Schoenbeck criticized her for focusing on national ambitions in Washington while ignoring South Dakota, saying it’s become a “theme” of her administration. In her absence, she has hired out-of-state staff who are inexperienced and out of their element.
He also accused her of supporting legislation to curry favor with national conservative media.
Kristi Noem: ‘The biggest chicken you ever saw’
“They shake their fist at her, and she runs like the biggest chicken you ever saw,” Schoenbeck said.
“If I had a wish for South Dakota and my friend Kristi Noem, it would be she go back to the governor she was in her first two years when she cared about South Dakota,” he said.
Noem said Wednesday that Schoenbeck has a history of making derogatory comments about people.
“That’s the thing with this guy,” she said. “He can be your biggest fan one day and the next day 180 degrees the opposite direction ripping your face off. If you guys could see the text messages he’s sent me over the years, I don’t know if the guy would ever get elected again.”
Schoenbeck told The Dakota Scout that he has no plans to run for re-election after his current term expires next year.
Besides criticizing Noem, he also criticized the vocal members of the Republican Party who constitute an active, vocal fringe, of whom there are 400. Among them are R. Shawn Tornow, a Sioux Falls attorney and former lawmaker who won the chairman’s race for the Minnehaha County Republican Party, and Rep.

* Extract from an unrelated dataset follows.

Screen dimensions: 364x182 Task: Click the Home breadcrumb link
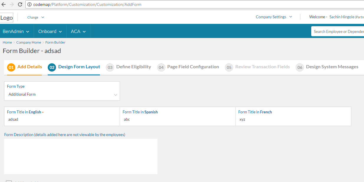(x=7, y=42)

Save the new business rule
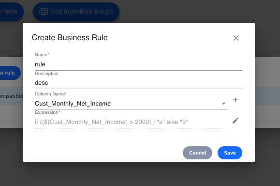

Tina Mullaly, a Rapid City lawmaker who Schoenbeck said “couldn’t pass gas” in the Legislature.
Schoenbeck specifically cited Noem’s veto of House Bill 1193, which sought to update the state’s Uniform Commercial Code to include language about “electronic money.” The veto was supported by Tornow and other “fringe” conservatives who are in “la la land,” Schoenbeck said.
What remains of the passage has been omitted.